Records to process:
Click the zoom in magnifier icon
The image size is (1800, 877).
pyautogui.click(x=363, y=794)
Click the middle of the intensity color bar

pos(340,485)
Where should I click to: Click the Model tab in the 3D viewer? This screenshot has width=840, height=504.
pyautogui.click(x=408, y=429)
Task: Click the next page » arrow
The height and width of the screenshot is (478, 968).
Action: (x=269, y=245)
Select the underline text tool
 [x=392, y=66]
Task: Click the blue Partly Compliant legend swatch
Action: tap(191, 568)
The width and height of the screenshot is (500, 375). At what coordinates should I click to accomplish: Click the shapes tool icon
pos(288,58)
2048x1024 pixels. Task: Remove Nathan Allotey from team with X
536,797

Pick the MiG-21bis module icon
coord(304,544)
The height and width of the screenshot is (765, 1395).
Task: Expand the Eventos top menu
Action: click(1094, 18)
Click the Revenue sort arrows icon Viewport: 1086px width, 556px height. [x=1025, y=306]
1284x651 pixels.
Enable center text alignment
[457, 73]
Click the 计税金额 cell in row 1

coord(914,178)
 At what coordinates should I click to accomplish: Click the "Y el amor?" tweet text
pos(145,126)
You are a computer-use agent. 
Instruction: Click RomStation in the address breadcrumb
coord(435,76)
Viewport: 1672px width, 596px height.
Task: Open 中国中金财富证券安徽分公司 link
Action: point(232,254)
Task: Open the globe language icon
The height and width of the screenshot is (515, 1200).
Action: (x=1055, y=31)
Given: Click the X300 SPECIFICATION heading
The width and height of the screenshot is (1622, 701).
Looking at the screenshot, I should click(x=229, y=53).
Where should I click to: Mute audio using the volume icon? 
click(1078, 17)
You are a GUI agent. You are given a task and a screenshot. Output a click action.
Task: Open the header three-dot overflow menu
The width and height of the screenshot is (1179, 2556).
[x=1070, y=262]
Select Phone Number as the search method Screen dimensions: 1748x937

Your instructions:
Please reproduce the listing word for word, but only from the line that contains "Instruction: Click RomStation" to its last line, inclusive.

Expected answer:
Instruction: Click RomStation in the address breadcrumb
coord(435,76)
Viewport: 1672px width, 596px height.
Task: Open 中国中金财富证券安徽分公司 link
Action: point(232,254)
Task: Open the globe language icon
The height and width of the screenshot is (515, 1200).
Action: (x=1055, y=31)
Given: Click the X300 SPECIFICATION heading
The width and height of the screenshot is (1622, 701).
Looking at the screenshot, I should click(x=229, y=53).
Where should I click to: Mute audio using the volume icon? 
click(1078, 17)
You are a GUI agent. You are given a task and a screenshot. Output a click action.
Task: Open the header three-dot overflow menu
The width and height of the screenshot is (1179, 2556).
[x=1070, y=262]
Select Phone Number as the search method Screen dimensions: 1748x937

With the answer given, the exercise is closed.